Accordingly, because the Waages were the only participants in the RSW plan and
the Key Lime plan and the plans were not offered to the employees of the Waage
Law Firm, the plans were no longer qualified under section 401(a). Both RSW
-6-
and Key Lime, while maintaining their principal places of business in California,
petitioned this Court. These cases were later consolidated.
Discussion
I. Summary Judgment
The purpose of summary judgment is to avoid unnecessary and expensive
trials. Fla. Peach Corp. v. Commissioner,
90 T.C. 678, 681 (1988). However,
summary judgment is not a substitute for trial, and it should not be invoked in
proceedings where there are disputed facts. Shiosaki v. Commissioner,
61 T.C.
861, 862 (1974). Summary judgment may be granted “if the pleadings, answers to
interrogatories, depositions, admissions, and any other acceptable materials,
together with the affidavits or declarations, if any, show that there is no genuine
dispute as to any material fact and that a decision may be rendered as a matter of
law.” Rule 121(b).
The party moving for summary judgment bears the burden of demonstrating
that a genuine dispute does not exist as to any material fact. Sundstrand Corp. v.
Commissioner,
98 T.C. 518, 520 (1992), aff’d,
17 F.3d 965 (7th Cir. 1994).
Because the moving party bears this burden, any factual inferences will be treated
in a manner that is most favorable to the nonmoving party. Dahlstrom v.
Commissioner,
85 T.C. 812, 821 (1985). While the burden falls on the moving
-7-
party, the nonmoving party “may not rest upon the mere allegations or denials of
such party’s pleading, but such party’s response * * * must set forth specific facts
showing that there is a genuine dispute for trial.” Rule 121(d). The question of
whether there is a dispute for trial in this declaratory judgment proceeding
concerning a plan revocation is further complicated by another issue: whether we
can go beyond the administrative record.
II. Tax Court Jurisdiction
Section 401(a) provides the requirements that must be met for a trust
forming part of a stock bonus, pension, or profit-sharing plan to be eligible for
favorable tax treatment. This Court has jurisdiction to issue a declaratory
judgment with respect to a determination by the Secretary regarding the initial or
continuing qualification of a retirement plan under section 401(a). Sec. 7476(a).

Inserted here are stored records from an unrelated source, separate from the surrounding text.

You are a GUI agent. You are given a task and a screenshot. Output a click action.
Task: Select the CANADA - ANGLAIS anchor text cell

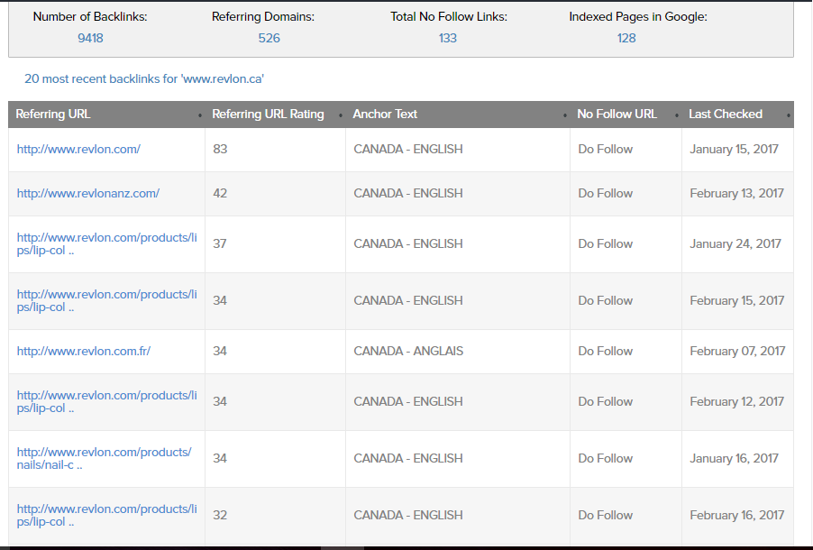point(408,351)
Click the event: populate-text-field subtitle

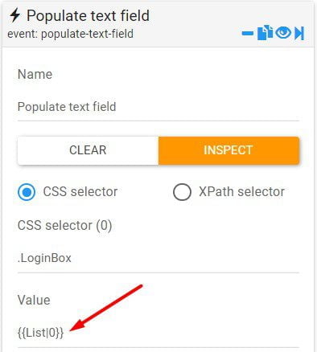point(70,34)
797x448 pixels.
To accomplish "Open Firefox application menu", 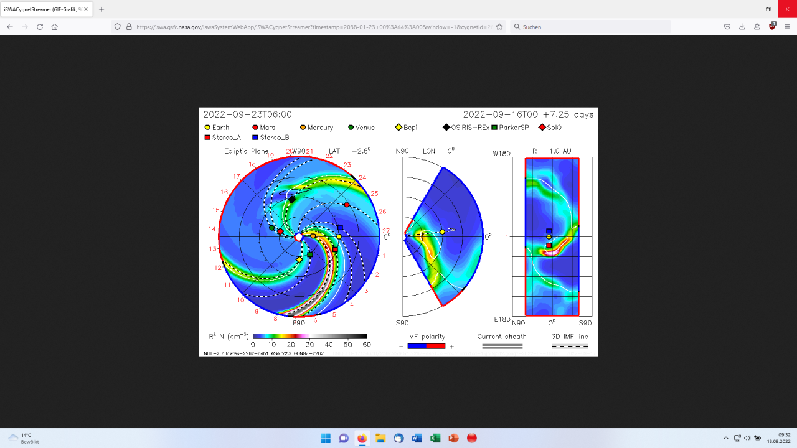I will (x=787, y=27).
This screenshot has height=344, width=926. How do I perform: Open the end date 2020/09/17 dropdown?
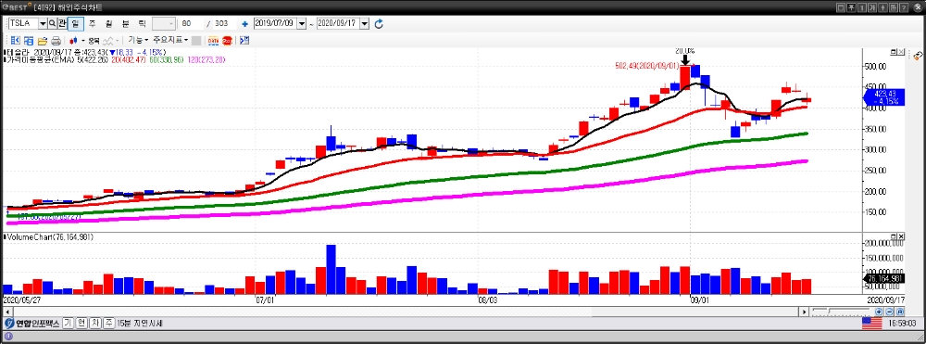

A determination relating to a continuing qualification includes a revocation.
Id.
Both parties point us to Rule 217. Rule 217(b)(2) provides that resolution
by summary judgment may be appropriate in actions for declaratory judgment.
And respondent argues that summary judgment is appropriate because our review
is limited to the administrative record. Respondent cites Stepnowski v.
Commissioner,
124 T.C. 198 (2005), aff’d,
456 F.3d 320 (3d Cir. 2006) as support
for the proposition that we are limited to the administrative record; however,
-8-
respondent’s position is contradicted by our Rules, which provide that disposition
of an action for declaratory judgment involving a revocation “may be made on the
basis of the administrative record alone only where the parties agree that such
record contains all the relevant facts and that such facts are not in dispute.” Rule
217(a) (emphasis added). Because Stepnowski did not involve a revocation, it is
not controlling here.
In Stepnowski, a corporation requested a determination letter after
amending its plan to comply with a change in the law. The corporation received a
favorable determination, but a plan participant petitioned this Court in response to
the favorable determination because that participant believed that the amendment
was an impermissible cutback. Although the parties stipulated to the
administrative record, the plan participant sought to conduct additional discovery.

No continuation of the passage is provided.